You have subscribed to a wiki page or wiki category on "Solr Wiki" for change notification.

The following page has been changed by JasonRutherglen:
http://wiki.apache.org/solr/KattaIntegration

New page:
= Introduction =

Katta integration with Solr allows Hadoop indexing into shards,
which are replicated to N nodes/servers of a Solr cluster.
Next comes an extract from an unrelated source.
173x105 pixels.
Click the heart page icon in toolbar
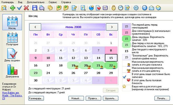(98, 8)
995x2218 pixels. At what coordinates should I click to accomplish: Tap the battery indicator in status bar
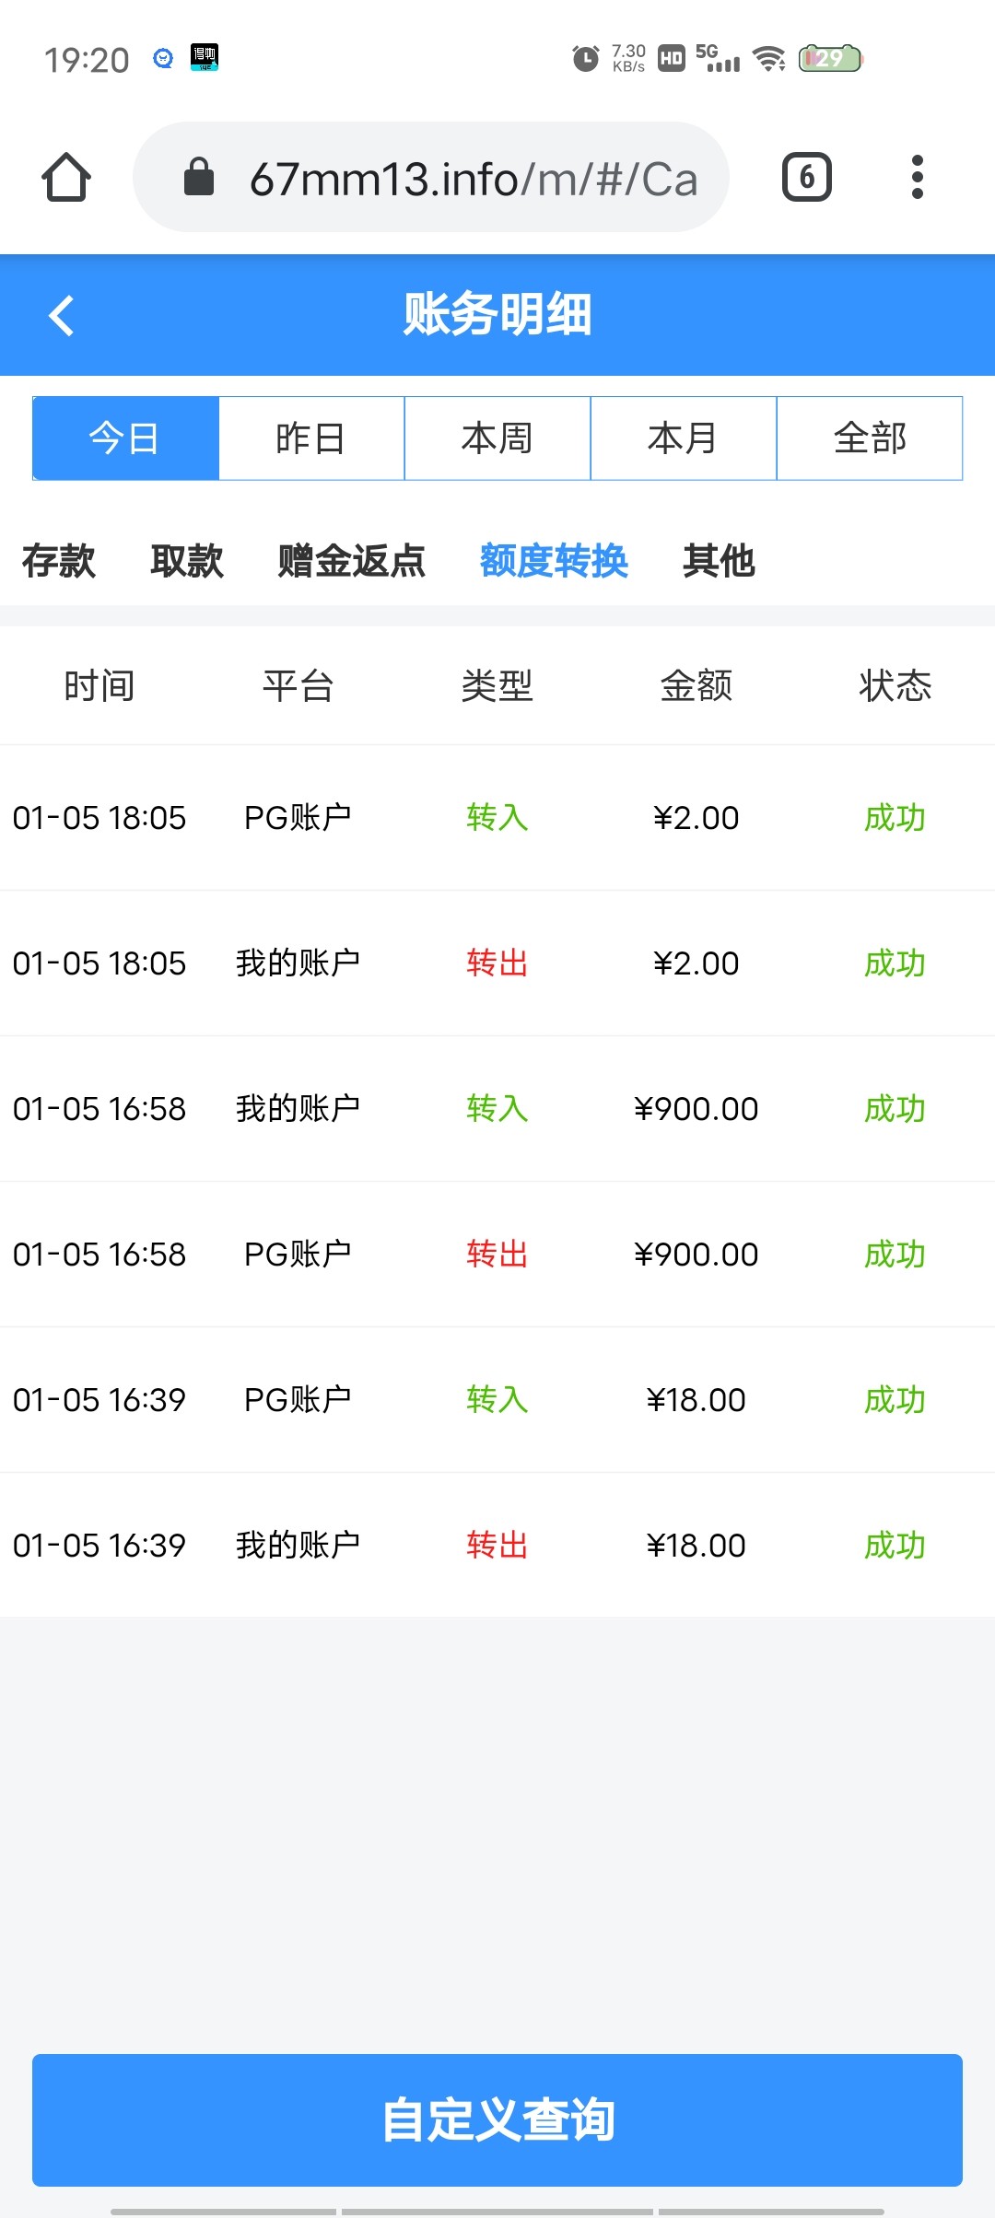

This is
useful for large Solr clusters that require failover,
replication and the ability to provision shards dynamically.
Katta uses Zookeeper to coordinate the creation and deployment
of shards to Solr servers. 

See http://issues.apache.org/jira/browse/SOLR-1395

See http://sourceforge.net/projects/katta/

See http://hadoop.apache.org/zookeeper

= Features =

* Uses Hadoop RPC which is implemented with non-blocking (NIO) sockets underneath.  This should scale better than the current HTTP approach when there are hundreds of nodes because HTTP can create unnecessary overhead.

* All current distributed Solr requests function properly with no changes

* Incremental indexing may be accomplished by creating new shards and deploying them into the Katta cluster. The alternative method is to update a shard deployed on a Solr server (using the Solr normal XML over HTTP interface). On commit, the newly updated shard would be uploaded back into the Katta cluster, and the old version of the shard removed. 

* Solr Katta has built in failover